Ein Blatt mit allen Arbeitsregeln enthält zunächst, nützliche
Hinweise zum Umgang und zur Arbeit mit dem Lernzirkel, die bereits in der
Vorbereitungsstunde besprochen wurden.
2. Auch enthält der erste Teil des
Bilderbuches ein Stationsaufbauübersichtsblatt, und zwar dasselbe,
das sich auch an den Innenseiten der Schranktüren befindet. Damit
können sich die Schüler nach einer bearbeiteten Station ständig
im Klassenzimmer orientieren, und eine noch nicht bearbeitete Station gezielt
aufsuchen, ohne ständig zur Schranktür laufen zu müssen
oder planlos im Klassenzimmer herumzuirren.
3. Nach dem Stationsaufbauübersichtsblatt
befindet sich ein Blatt, welches die Symbolik auf den Kisten und den Arbeitsblättern
zu den einzelnen Stationen genau erklärt. Die einzelnen Symbole habe
ich in folgende Gruppen unterteilt:
3a) Symbole, die Aussagen darüber machen, ob die Schüler eine Wahl- oder Pflichtstation bearbeiten. Symbole zur Unterscheidung von Wahl- und Pflichtstationen befinden sich auf den Deckblättern der einzelnen Kisten. Einer Wahlstation gehen immer bestimmte Pflichtstationen voraus. Angaben über die Anzahl der Pflichtstationen findet der Schüler im Stationskalender, auf den ich nachher noch genauer eingehen werde. Wahlstationen wurden von mir deshalb eingerichtet, um schnellere Arbeitsgruppen weiterzubeschäftigen.
3b) Symbole, die Angaben darüber machen, welche Materialien die Schüler zur Bearbeitung der einzelnen Aufgaben benötigen. Diese Art der Symbolik ist nur auf den Aufgabenblättern zu den einzelnen Stationen zu finden. Die Schüler können diesen Symbolen sofort entnehmen, welche Materialien (Laborgeräte) sie zur Bearbeitung der Aufgaben einer Station benötigen, und ob die einzelnen Aufgaben Einträge in ihr Berichtsheft verlangen. Alle Symbole auf den Aufgabenblättern sind in einer Spalte am rechten Blattrand angesiedelt.

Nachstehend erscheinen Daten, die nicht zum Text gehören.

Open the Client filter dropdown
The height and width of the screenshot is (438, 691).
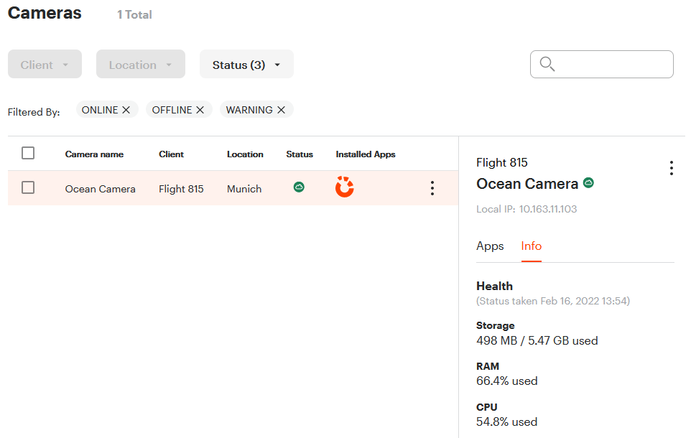[x=45, y=65]
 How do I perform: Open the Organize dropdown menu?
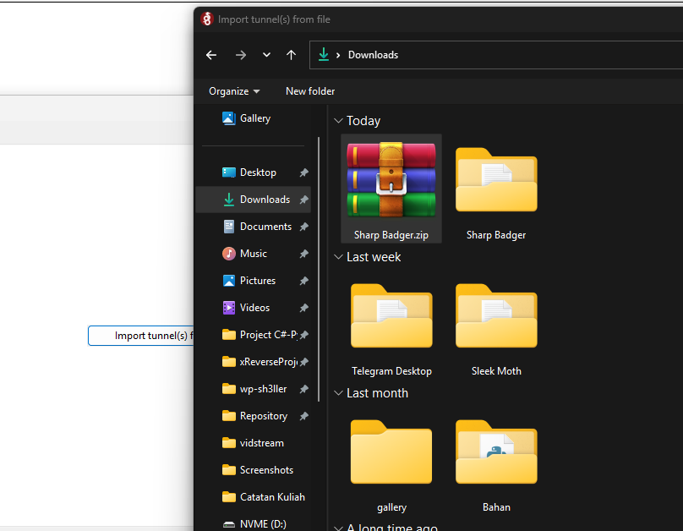(x=234, y=91)
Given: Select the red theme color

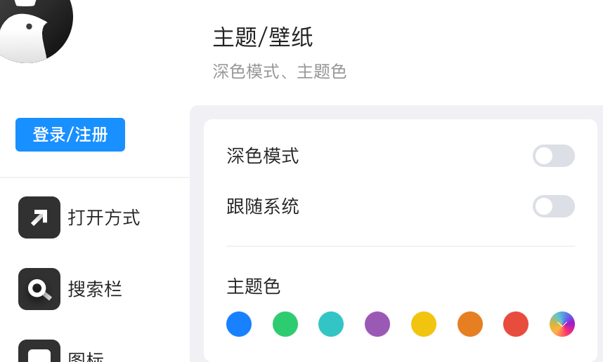Looking at the screenshot, I should click(516, 324).
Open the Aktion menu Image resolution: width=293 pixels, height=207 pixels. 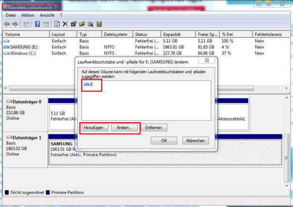click(x=28, y=15)
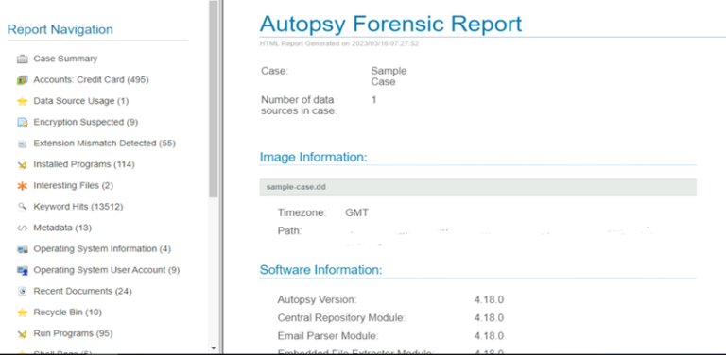
Task: Open Installed Programs (114) link
Action: point(84,164)
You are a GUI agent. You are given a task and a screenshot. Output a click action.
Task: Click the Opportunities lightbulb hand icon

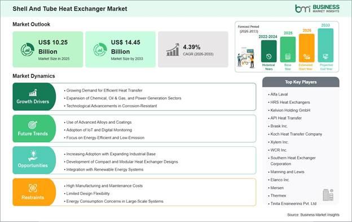pyautogui.click(x=33, y=156)
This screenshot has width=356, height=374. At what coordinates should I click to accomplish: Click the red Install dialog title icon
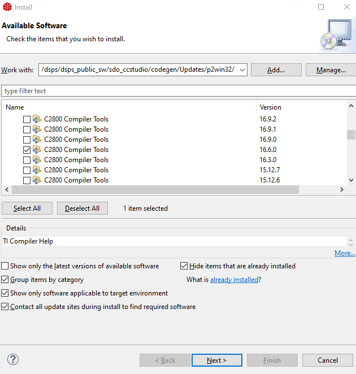(x=7, y=7)
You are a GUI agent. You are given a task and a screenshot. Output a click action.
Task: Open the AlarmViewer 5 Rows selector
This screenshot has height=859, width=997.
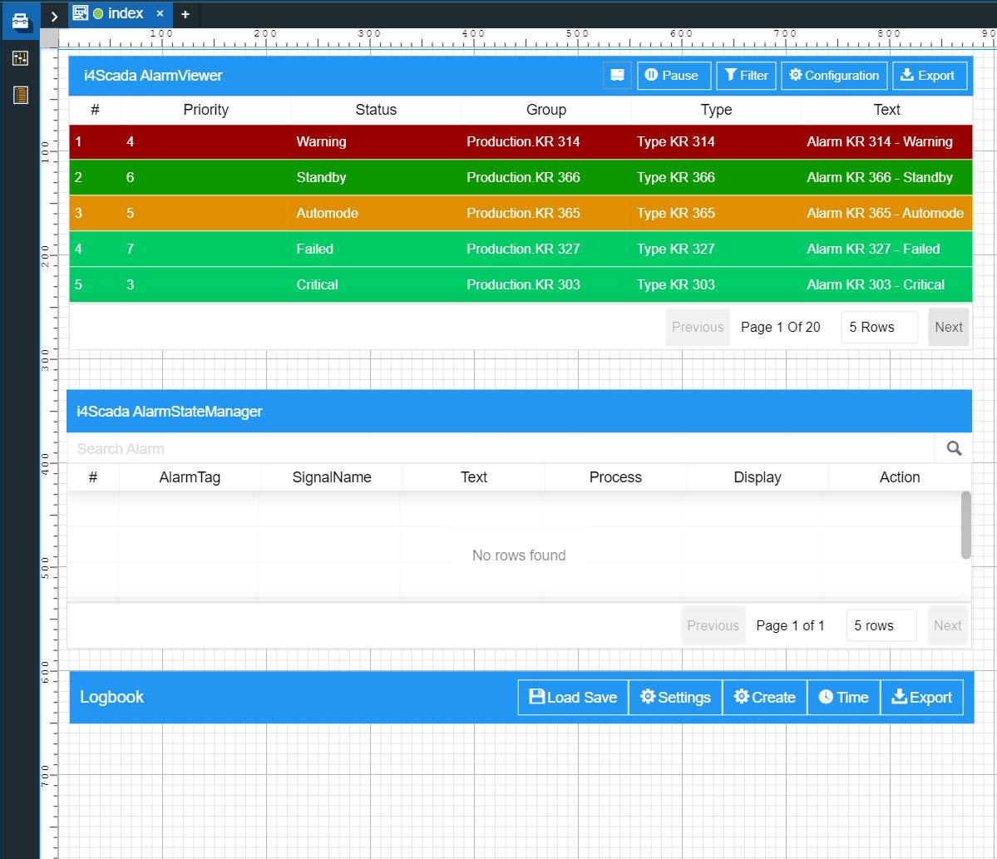(879, 328)
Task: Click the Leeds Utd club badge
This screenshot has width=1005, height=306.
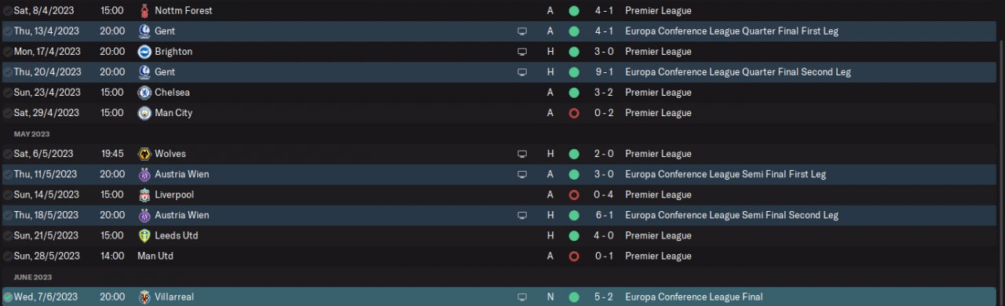Action: [x=144, y=235]
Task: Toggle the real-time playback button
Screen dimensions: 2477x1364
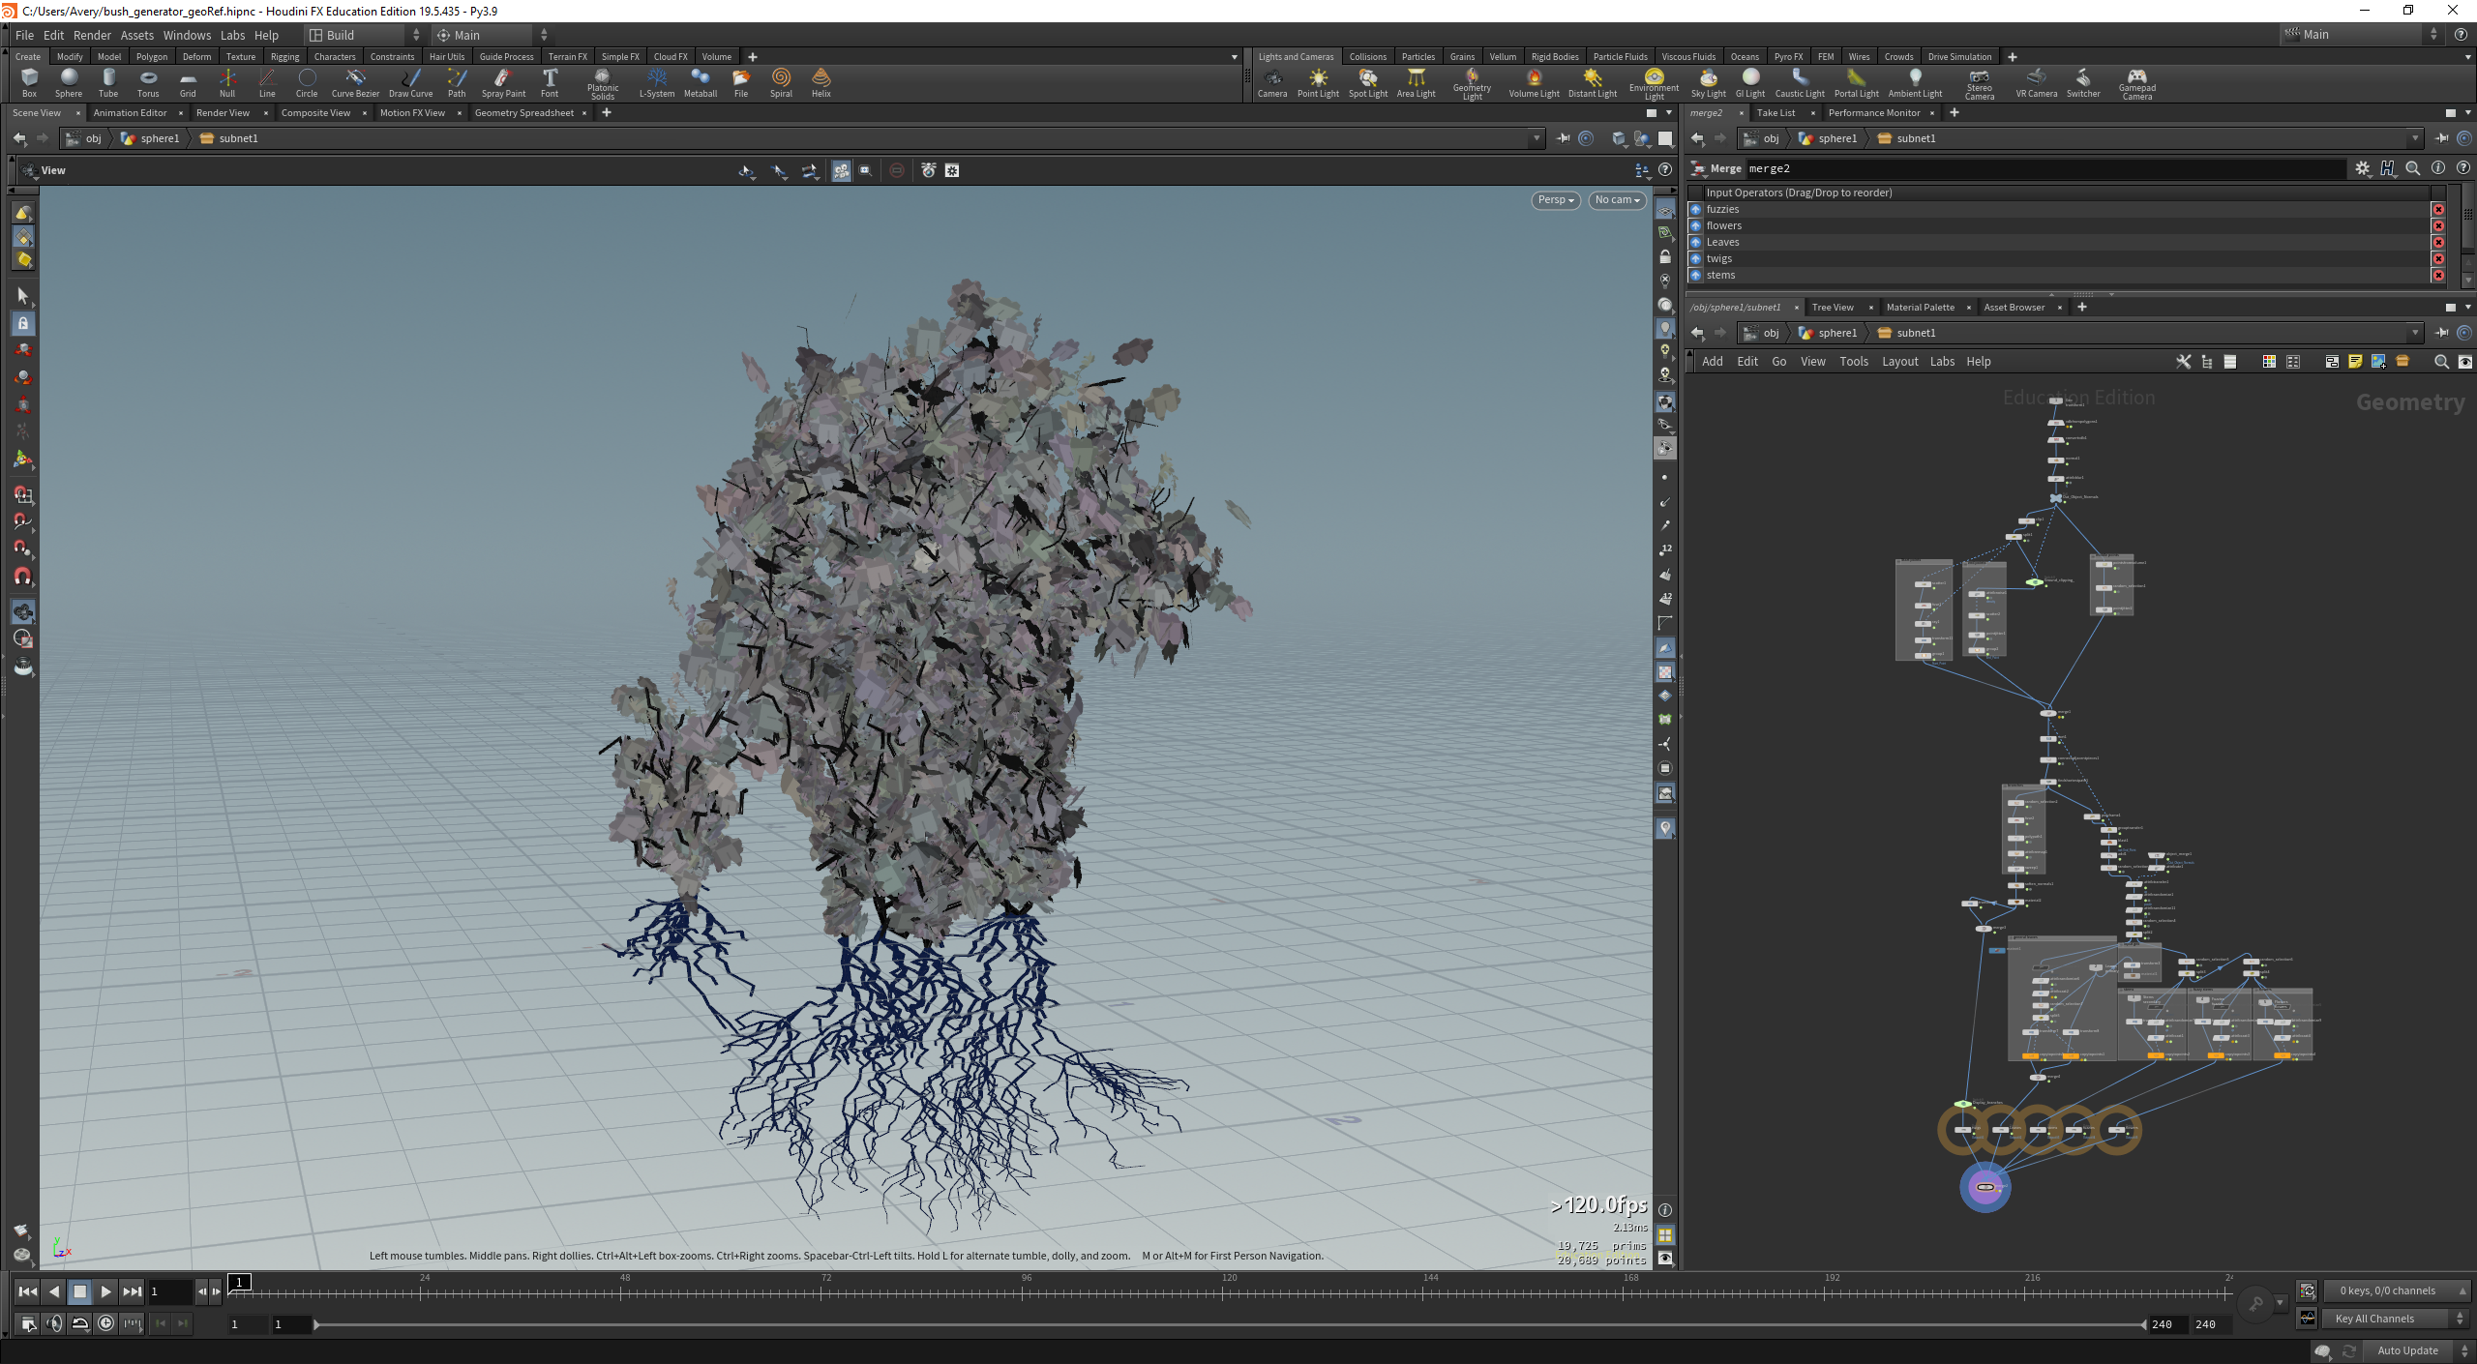Action: coord(106,1323)
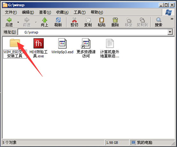Click the G:\winxp address field
This screenshot has height=147, width=177.
coord(93,32)
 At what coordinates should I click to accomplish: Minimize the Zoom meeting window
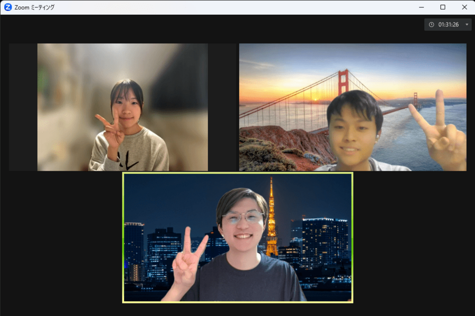point(421,7)
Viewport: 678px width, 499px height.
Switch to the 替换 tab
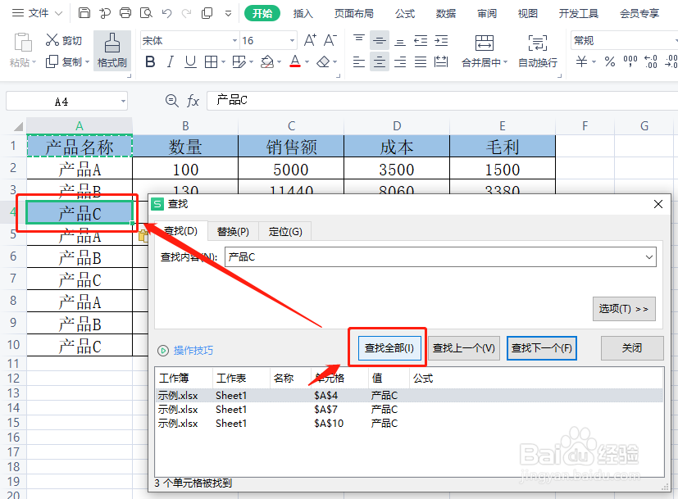(234, 231)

3c) Symbole, die die Schüler darauf hinweisen, was sie bei der Bearbeitung der einzelnen Stationen beachten müssen. Dazu zählen Symbole wie:
3d) Symbole, die die Schüler auf Sicherheitsvorkehrungen
(z.B. Schutzbrille) hinweisen, die sie während der Arbeit an den Stationen,
bei einzelnen Aufgaben, beachten müssen. Auch die Symbole zum sicheren
Arbeiten befinden sich nur auf den Aufgabenblättern.
4. Nach der Symbolerklärung folgt
der Stationskalender. Der Stationskalender bildet alle Stationen (Pflicht-
und Wahlstationen) ab. Mit Hilfe des Stationskalenders können die
Schüler die Stationen „abhaken“, die sie bereits bearbeitet haben.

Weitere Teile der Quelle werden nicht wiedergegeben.